EXTRACT TO READ
<<<<

Id., 90 Cal.Rptr.3d 344, 202 P.3d at 434 (citations omitted).
The Supreme Court of Illinois has reached a similar result in a slightly different context. See People v. Carrera, 239 Ill.2d 241, 346 Ill.Dec. 507, 940 N.E.2d 1111, 1120 (2010). In Carrera, federal immigration authorities instituted removal proceedings against the petitioner based on his guilty plea to a drug offense under Illinois law.Id., 346 Ill.Dec. 507, 940 N.E.2d at 1112. Immigration authorities instituted the removal proceedings after the petitioner had fully completed his probation on the drug offense. Id., 346 Ill.Dec. 507, 940 N.E.2d at 1113. The petitioner challenged his guilty plea under Illinois's postconviction statute. Id. The state moved to dismiss, alleging the petitioner was not a “ ‘person imprisoned in the penitentiary ’ ” as required under the Act. Id. (emphasis added) (quoting 725 Ill. Comp. Stat. Ann. 5/122–1(a) (West 2006)). Similar to federal law, the Illinois Supreme Court has held the statutory phrase “imprisoned in the penitentiary” precludes “those who ha[ve] completed their sentences from using the Act's remedial machinery solely to purge their criminal records” for lack of standing. Id., 346 Ill.Dec. 507, 940 N.E.2d at 1114.
Ultimately, the Illinois Supreme Court held the petitioner did not have standing to challenge his state law conviction because he had fully served his sentence prior to the filing of his petition. Id., 346 Ill.Dec. 507, 940 N.E.2d at 1122. In so holding, it noted, “[T]he state has nothing to do with defendant's deportation, and has no control over the actions of the INS.” Id., 346 Ill.Dec. 507, 940 N.E.2d at 1120. Further, it rejected the petitioner's contention that such a result left him without a remedy altogether. Id., 346 Ill.Dec. 507, 940 N.E.2d at 1121. It noted that the
defendant has a remedy to challenge his conviction, so long as the challenge is made while defendant is serving the sentence imposed on that conviction. While sympathetic to defendant's plight, this court cannot expand the remedy set forth in the Act in order to bring defendant's case within the reach of the Act.
Id.
Applying a framework similar to the federal habeas framework, the Court of Appeals of Kansas reached a different result in a factually similar case. See Rawlins v. State, 39 Kan.App.2d 666, 182 P.3d 1271, 1274, 1277 (2008). In Rawlins, the petitioner was subject to deportation based on her conviction for battery under Kansas law. Id. at 1277. The petitioner subsequently brought a claim under a Kansas statute that “gives prisoners a right to collaterally attack their sentences” and which was “modeled after [the] federal habeas corpus statute.” Id. at 1275. The petitioner filed her petition while still on probation for the underlying offense. Id. at 1274. Thereafter, she was discharged from probation and the district court dismissed her petition for lack of jurisdiction. Id. In reversing the district court's dismissal, the Kansas court of appeals began with the premise that, like the federal habeas statute, the Kansas statute imposes a custody requirement. Id. at 1275. The court then concluded that because the petition was filed prior to the petitioner's completion of her probation, the court initially had jurisdiction over the claim. Id. at 1277.

>>>>

RECORDED INFORMATION
<<<<

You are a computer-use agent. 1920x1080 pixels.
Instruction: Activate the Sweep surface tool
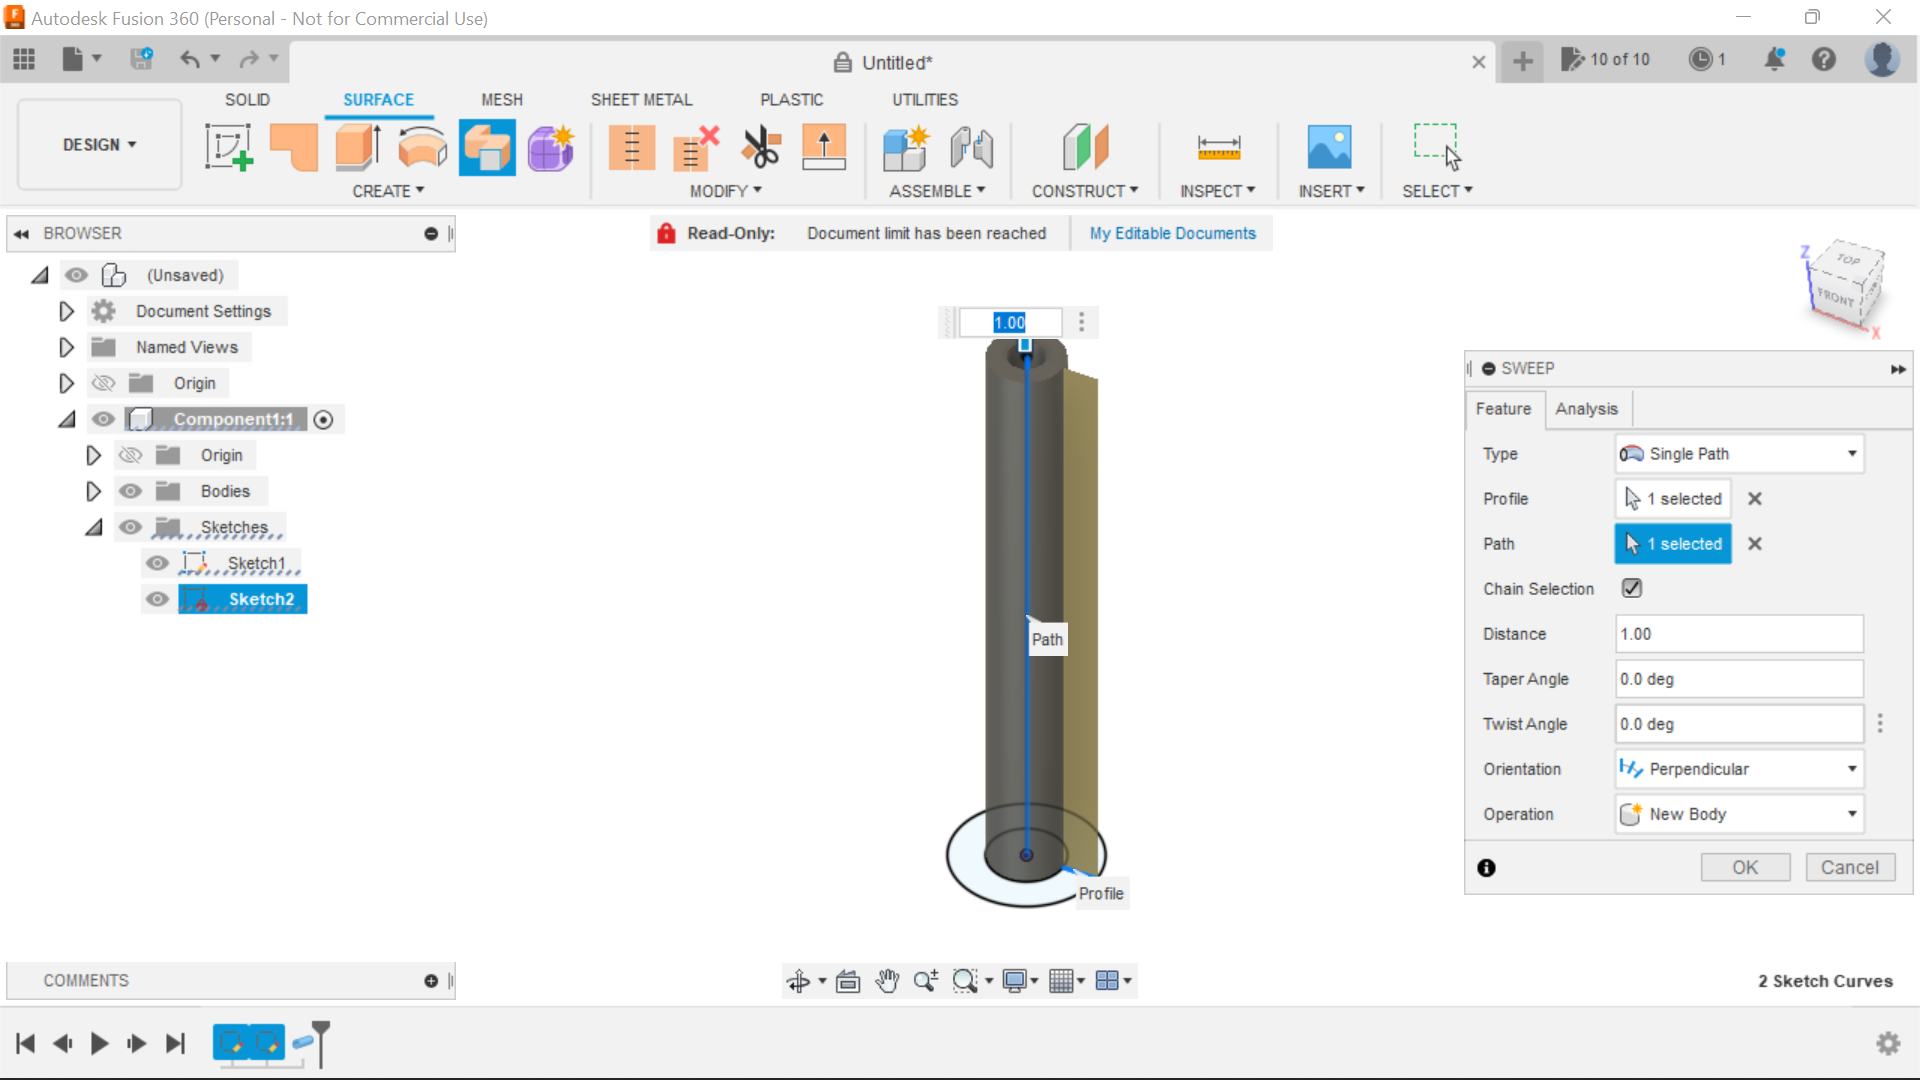[x=487, y=147]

>>>>

EXERCISE PROMPT
According to the legal opinion excerpt, what conviction made the petitioner in Rawlins v. State subject to deportation?

OUTPUT FOR THIS EXERCISE
A conviction for battery under Kansas law.